Source excerpt

Using Clusters correctly ensures:

per‑cluster contexts are created and cancelled,
Start is run in a goroutine with error handling,
all registered field indexers are applied consistently.

Implementation patterns from the built-in providers

This section highlights patterns you can copy when implementing your own providers.

1. File- and kubeconfig-based providers

The File provider (providers/file) is a good example of a provider that:

embeds clusters.Clusters[cluster.Cluster],
periodically (or reactively) re-calculates the fleet from configuration,
reconciles the in-memory map against the desired set.

Key ideas:

Compute a map loadedClusters from your inventory (kubeconfig files, API response, etc.).
Compare that against Clusters.ClusterNames():
- add or update clusters via AddOrReplace(...) for any new entries,
- remove clusters that disappeared.
Use a filesystem watcher or similar to trigger re-sync when something changes.

The Kubeconfig provider (providers/kubeconfig) demonstrates:

how to run a controller in the management cluster that watches Secrets,
how to derive cluster names from Secret names,
how to apply indexers and engage clusters after the cache syncs.

Use this pattern when:

your inventory is naturally expressed as Kubernetes objects in a hub cluster,
you want robust reconciliation semantics (“eventually consistent” with your inventory).

2. API-driven discovery (Cluster API, Cluster Inventory API)

The Cluster API provider (providers/cluster-api) and Cluster Inventory API provider (providers/cluster-inventory-api) follow a similar detailed pattern:

Implement a Reconciler for Cluster or ClusterProfile objects.
On each reconcile:
- fetch the object,
- check whether it is ready (CAPI Phase == Provisioned, or ClusterProfile conditions),
- obtain a rest.Config via a helper or strategy,
- construct a cluster.Cluster,
- apply stored field indexers,
- start the cluster and wait for cache sync,
- engage it via Aware.Engage or mcmanager.Manager.Engage.
If the object is deleted or becomes unhealthy:
- cancel the cluster context,
- remove it from your internal map.

Use this pattern whenever:

your source of truth is Kubernetes API resources,
you want fine‑grained control over readiness and error handling.

3. Virtualization providers (Namespace provider)

The Namespace provider (providers/namespace) shows how to:

reuse a single underlying cluster,
create lightweight logical “clusters” that:
- map all operations into a specific Namespace,
- satisfy the cluster.Cluster interface,
- share informers and caches where possible.

Written task A
From the records, rewrite as a numbered list the lines that begin at the line containing "Activate the Screenlock icon" and stop after the line containing "click(1409, 40)", with both of those lines included. Leave the pictures out of your list.
The provider excerpt and the records that come next are unrelated material.

Supplied records
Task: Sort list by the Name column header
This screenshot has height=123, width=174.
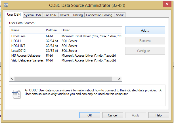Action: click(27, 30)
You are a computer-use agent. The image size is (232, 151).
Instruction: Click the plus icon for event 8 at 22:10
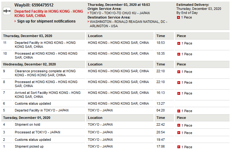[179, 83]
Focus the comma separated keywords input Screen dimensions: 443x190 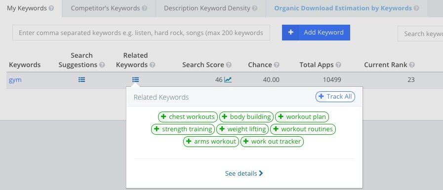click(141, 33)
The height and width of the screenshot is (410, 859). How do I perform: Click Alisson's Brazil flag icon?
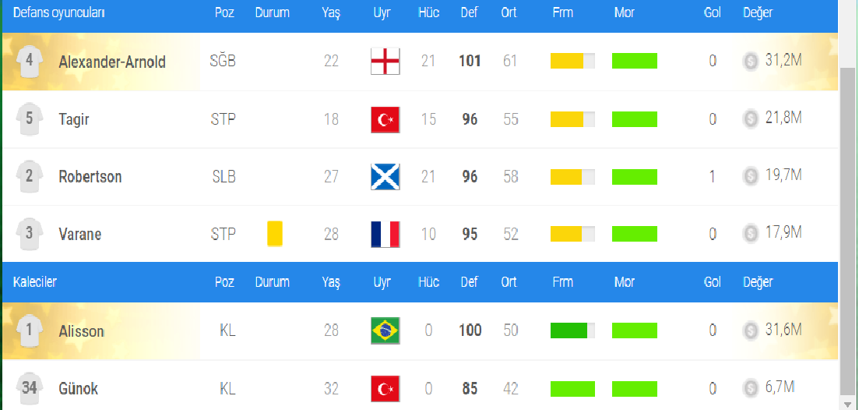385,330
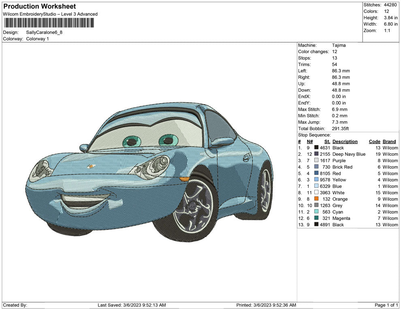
--
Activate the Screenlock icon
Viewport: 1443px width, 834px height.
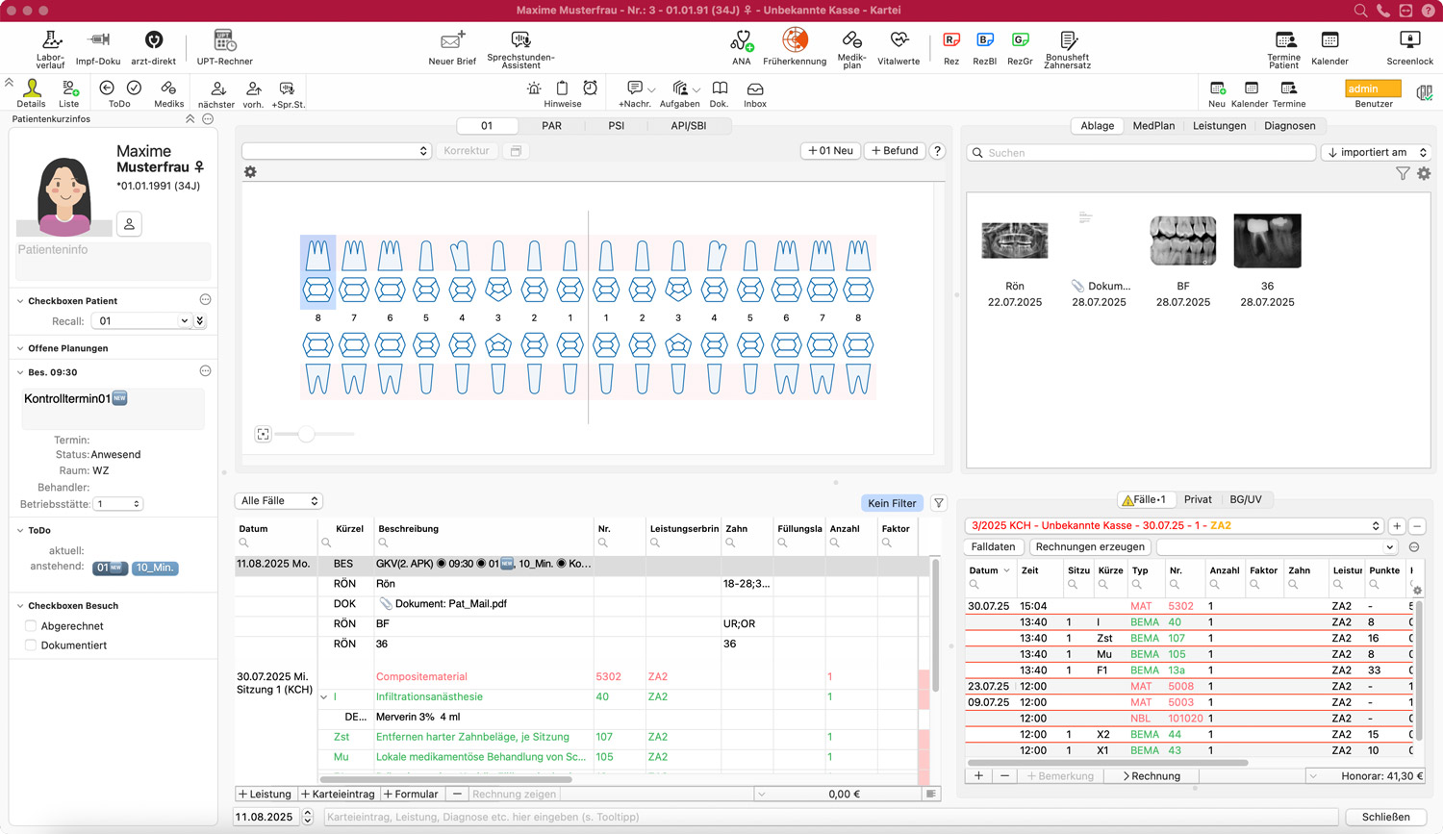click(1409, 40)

Written task B
According to the provider excerpt, which provider shows how to reuse a single underlying cluster?

Full solution A
1. Activate the Screenlock icon
2. Viewport: 1443px width, 834px height.
3. click(1409, 40)

Full solution B
The Namespace provider (providers/namespace).